> [Work to complete] Search the listing below for the word "toolbar" and copy each line that holds it.

> [Exercise input]
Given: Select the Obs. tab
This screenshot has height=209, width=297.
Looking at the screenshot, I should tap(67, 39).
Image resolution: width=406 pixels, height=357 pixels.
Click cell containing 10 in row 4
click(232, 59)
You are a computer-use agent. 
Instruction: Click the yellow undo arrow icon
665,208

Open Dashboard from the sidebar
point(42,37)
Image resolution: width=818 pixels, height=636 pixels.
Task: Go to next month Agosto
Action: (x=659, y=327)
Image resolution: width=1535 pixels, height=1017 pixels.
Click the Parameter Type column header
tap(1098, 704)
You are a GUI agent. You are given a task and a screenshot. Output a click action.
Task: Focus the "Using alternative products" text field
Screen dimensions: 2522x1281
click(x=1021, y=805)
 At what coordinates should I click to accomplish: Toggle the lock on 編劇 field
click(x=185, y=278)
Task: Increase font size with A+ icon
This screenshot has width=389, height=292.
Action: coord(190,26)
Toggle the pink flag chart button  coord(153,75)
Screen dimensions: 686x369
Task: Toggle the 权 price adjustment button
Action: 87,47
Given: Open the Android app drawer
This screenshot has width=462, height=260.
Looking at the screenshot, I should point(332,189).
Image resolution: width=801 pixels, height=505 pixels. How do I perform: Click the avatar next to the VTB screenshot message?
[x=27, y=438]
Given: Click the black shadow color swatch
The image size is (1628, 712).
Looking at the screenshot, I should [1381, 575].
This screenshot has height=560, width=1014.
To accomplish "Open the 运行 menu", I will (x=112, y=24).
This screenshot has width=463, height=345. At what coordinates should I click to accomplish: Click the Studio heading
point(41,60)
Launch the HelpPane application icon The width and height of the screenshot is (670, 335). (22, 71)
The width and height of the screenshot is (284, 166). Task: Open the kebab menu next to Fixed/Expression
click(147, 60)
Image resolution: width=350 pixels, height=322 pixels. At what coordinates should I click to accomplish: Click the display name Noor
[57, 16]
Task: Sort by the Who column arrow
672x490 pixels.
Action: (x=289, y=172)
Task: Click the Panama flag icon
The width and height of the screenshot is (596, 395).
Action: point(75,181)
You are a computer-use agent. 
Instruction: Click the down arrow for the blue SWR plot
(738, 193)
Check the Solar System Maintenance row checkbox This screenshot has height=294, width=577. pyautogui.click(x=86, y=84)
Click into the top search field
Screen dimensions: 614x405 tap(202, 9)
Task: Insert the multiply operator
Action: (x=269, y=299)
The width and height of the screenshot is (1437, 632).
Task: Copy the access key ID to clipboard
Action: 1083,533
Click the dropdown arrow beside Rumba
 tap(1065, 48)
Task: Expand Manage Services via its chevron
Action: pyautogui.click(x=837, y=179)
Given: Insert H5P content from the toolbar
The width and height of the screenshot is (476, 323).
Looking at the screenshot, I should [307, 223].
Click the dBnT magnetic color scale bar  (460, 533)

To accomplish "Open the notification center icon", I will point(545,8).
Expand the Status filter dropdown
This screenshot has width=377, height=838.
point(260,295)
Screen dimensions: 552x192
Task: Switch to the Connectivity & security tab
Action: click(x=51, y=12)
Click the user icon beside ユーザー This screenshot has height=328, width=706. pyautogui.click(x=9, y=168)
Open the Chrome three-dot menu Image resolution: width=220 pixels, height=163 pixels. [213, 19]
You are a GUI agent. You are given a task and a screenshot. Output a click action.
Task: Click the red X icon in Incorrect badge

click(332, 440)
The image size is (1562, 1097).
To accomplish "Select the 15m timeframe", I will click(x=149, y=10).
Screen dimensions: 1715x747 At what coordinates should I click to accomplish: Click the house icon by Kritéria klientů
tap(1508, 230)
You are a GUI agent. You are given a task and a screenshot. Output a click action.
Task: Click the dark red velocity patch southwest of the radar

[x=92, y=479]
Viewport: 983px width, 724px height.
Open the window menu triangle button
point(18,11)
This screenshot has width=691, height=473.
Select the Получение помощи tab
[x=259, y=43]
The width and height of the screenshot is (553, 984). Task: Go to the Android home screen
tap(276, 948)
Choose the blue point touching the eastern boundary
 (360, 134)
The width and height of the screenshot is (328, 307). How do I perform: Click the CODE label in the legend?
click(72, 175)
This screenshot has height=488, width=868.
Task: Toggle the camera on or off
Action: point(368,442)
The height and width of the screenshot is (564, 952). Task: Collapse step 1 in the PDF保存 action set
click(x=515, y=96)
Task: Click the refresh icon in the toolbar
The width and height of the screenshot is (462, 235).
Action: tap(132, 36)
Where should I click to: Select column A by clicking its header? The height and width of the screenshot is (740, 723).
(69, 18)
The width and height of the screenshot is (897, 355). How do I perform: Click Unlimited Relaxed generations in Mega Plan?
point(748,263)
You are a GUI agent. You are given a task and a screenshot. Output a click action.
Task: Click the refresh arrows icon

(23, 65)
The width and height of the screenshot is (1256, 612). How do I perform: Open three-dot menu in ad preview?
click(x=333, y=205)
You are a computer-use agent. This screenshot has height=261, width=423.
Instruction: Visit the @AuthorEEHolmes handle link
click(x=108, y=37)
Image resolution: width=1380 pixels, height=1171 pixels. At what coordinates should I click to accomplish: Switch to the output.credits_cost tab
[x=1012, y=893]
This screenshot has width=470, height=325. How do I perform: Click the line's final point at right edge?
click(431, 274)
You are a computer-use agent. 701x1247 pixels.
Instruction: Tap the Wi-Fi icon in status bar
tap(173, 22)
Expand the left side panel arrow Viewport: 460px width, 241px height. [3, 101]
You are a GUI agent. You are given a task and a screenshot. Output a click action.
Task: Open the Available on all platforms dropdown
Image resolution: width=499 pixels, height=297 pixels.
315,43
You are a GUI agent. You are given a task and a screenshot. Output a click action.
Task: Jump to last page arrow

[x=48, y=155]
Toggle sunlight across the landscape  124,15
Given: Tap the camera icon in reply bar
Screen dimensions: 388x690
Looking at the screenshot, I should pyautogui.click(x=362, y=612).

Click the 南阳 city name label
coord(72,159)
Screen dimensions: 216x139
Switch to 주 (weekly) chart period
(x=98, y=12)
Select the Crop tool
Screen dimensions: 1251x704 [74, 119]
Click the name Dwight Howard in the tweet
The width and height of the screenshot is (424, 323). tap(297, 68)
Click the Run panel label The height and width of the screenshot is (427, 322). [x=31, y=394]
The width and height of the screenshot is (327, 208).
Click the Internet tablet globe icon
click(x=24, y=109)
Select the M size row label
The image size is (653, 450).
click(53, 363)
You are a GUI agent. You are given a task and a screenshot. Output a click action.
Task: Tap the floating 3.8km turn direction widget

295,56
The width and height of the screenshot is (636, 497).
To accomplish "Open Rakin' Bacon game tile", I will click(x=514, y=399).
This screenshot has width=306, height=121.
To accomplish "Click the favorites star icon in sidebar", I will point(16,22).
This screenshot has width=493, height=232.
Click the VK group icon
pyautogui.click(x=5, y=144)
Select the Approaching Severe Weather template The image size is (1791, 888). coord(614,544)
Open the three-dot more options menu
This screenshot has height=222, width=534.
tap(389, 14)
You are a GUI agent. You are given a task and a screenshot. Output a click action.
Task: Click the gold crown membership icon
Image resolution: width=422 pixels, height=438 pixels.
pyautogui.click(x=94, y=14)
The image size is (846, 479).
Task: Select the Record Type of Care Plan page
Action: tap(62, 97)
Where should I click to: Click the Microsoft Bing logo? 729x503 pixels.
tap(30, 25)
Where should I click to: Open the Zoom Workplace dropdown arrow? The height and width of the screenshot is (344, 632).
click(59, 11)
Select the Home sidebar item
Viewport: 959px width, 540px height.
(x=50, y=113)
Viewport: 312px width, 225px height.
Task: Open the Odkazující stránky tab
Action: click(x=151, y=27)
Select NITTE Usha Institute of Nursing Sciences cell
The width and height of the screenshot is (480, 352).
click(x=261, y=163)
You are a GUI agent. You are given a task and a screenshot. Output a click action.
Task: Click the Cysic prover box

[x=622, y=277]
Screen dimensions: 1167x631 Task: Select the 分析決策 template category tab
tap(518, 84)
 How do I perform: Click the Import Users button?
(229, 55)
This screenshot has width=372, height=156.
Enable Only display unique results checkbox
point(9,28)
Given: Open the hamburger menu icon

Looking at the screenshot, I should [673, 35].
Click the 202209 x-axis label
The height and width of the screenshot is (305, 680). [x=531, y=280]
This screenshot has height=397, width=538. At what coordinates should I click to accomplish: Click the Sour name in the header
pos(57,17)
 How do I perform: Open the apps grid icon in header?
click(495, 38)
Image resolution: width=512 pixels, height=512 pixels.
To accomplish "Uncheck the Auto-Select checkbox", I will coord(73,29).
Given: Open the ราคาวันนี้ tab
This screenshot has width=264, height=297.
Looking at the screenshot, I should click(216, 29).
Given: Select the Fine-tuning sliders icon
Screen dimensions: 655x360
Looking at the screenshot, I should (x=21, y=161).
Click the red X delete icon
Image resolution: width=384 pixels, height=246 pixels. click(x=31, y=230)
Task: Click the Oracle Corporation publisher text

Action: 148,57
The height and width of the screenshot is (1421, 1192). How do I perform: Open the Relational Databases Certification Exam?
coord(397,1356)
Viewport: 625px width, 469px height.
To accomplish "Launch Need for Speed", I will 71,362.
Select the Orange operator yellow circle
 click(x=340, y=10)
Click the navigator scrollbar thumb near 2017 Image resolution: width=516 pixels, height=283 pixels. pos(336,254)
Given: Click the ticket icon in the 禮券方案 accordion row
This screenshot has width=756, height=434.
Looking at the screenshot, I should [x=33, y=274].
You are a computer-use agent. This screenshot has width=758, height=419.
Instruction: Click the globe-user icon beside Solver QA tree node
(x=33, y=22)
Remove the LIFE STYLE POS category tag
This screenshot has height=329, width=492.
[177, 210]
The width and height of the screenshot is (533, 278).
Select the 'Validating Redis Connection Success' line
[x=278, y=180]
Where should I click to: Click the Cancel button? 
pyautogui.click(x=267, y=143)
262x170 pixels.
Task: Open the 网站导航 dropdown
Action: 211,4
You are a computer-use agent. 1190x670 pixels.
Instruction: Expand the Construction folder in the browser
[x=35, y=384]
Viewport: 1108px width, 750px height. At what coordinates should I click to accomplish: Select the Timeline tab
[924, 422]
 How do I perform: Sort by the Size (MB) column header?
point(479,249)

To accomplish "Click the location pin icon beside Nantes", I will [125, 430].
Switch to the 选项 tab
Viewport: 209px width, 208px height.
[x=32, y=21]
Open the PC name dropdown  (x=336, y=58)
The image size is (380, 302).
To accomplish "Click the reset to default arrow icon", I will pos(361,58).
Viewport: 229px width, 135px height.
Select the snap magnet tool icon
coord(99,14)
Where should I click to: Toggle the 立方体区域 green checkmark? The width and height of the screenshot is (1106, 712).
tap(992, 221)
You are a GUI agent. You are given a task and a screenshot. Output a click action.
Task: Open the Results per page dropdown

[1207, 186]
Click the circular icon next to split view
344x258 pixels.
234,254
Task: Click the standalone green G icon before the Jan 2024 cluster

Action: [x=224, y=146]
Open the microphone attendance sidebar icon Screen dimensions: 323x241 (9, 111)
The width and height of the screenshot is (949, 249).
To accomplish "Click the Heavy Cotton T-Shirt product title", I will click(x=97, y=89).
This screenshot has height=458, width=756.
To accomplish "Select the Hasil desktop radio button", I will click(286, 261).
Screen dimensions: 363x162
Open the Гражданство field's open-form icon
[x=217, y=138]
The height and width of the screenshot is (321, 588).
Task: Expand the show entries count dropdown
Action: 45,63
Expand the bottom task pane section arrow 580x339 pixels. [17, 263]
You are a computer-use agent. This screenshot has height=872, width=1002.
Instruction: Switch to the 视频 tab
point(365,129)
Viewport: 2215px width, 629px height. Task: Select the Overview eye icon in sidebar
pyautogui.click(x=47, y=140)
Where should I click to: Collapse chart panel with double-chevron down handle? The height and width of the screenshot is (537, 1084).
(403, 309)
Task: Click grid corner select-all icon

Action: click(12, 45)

> [Problem solution]
Given: Insert H5P content from the toolbar
Task: Click the refresh icon in the toolbar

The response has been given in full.